Suggestion: just create the issue and move these comments there. (Well, that probably means copy them and then do a resolve conversation here.)

[j---]

@ahouseholder , can you deconflict the open (unchecked) items in #106 with #88, and get us one list of what we need to address? It's not clear to me whether this PR should close 106, because every open item in #106 is covered under #88, or not.

[ahouseholder]

With the separate creation of #108, #109, and #110, I think this might fix #88.

[ahouseholder]

There's an inconsistency in vector notation -- SSVC/v:2/R:C/... appears in one place but SSVCv2/... in others. I think this is just a change toward the former that wasn't propagated to the other json files.

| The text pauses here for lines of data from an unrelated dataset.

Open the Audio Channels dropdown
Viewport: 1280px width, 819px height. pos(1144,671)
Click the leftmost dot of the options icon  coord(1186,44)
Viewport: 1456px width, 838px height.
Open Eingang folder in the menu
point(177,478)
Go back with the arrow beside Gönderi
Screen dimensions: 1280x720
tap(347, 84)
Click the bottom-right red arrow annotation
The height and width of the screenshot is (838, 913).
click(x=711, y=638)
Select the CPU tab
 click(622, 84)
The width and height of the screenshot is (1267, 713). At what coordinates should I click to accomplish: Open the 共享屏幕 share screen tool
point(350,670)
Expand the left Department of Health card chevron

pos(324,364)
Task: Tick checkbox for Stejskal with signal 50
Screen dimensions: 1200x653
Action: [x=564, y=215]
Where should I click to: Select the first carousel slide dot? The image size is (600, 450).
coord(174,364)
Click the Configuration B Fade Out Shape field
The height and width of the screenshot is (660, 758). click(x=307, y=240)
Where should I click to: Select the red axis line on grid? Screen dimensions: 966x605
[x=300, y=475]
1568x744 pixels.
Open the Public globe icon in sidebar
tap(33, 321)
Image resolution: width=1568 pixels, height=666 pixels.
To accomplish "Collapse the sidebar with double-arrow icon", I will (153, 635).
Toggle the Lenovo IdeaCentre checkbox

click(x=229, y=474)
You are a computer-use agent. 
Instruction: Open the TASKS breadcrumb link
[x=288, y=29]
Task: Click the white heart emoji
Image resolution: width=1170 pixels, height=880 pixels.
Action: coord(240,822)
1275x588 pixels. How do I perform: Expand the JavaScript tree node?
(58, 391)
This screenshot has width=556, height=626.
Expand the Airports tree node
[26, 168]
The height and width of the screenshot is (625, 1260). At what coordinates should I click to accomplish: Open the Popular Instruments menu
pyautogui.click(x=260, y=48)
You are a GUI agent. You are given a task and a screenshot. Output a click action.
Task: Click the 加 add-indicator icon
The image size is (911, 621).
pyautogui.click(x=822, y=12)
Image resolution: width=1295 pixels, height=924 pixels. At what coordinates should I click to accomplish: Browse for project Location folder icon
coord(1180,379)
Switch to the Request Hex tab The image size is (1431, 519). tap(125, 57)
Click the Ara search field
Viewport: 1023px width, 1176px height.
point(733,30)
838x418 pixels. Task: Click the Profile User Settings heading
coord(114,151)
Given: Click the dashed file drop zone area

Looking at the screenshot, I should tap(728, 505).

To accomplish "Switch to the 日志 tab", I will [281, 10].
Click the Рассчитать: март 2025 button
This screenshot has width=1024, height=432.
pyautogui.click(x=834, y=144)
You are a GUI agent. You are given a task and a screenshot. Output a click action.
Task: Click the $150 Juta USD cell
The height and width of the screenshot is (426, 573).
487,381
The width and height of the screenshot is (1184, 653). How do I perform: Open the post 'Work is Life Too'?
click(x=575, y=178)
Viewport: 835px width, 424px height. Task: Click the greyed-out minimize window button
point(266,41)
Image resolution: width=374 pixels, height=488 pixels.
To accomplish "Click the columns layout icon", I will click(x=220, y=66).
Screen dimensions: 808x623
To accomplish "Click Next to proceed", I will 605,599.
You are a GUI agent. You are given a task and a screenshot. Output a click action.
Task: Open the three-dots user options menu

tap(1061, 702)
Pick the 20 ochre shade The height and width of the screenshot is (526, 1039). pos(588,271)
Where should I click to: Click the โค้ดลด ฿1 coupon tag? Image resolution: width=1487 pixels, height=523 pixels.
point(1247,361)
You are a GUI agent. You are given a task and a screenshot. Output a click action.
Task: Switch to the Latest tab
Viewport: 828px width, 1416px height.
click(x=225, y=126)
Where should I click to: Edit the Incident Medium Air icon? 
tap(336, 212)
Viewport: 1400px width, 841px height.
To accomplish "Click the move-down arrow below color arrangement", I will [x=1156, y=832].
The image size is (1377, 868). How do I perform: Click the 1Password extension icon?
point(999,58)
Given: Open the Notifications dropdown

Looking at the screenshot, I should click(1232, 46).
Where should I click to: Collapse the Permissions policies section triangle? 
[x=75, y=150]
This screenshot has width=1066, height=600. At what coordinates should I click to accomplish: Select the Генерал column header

Once that's fixed, then this PR will also fix #110 when merged.

[ahouseholder]

I'd still like to see version be separate from "SSVC", which I take as a namespace rather than a version, but that's also covered in #110 so I'm ok with making that be a separate task if the decision is to defer it here.

[ahouseholder]

Similarly, indication of which tree the vector addresses, also in #110. A separate pull request later for that is fine too.

[j---]

I think SSVC/2/... makes sense, that is, i'm in favor of separating the name space and the version.

[ahouseholder]

Should individual decision points also have "descriptions" the way their options do? That might be a separate issue if so.

[ahouseholder]

(If so, please cut a new issue for that so we can merge this and move on.)

[ahouseholder]

looks like you have version and role split out here, but not in https://github.com/CERTCC/SSVC/pull/107/files#diff-59989ecd9b70fdbb329640c6da907e5fcc247ba37bc20eaeac267f325e7f70e0 so this might just be a cleanup for consistency before merging this PR.

[sei-vsarvepalli]

All changes look right. One thing I want to be clear is v 2.01 mentioned is about the JSON file, it is NOT a new version of SSVC. Sorry I should picked a different number scheme perhaps. Hope that makes sense.

It will be worth in next two weeks or so for three of us to meet and sort of clarify what our thoughts about things to cover and close in the next few weeks.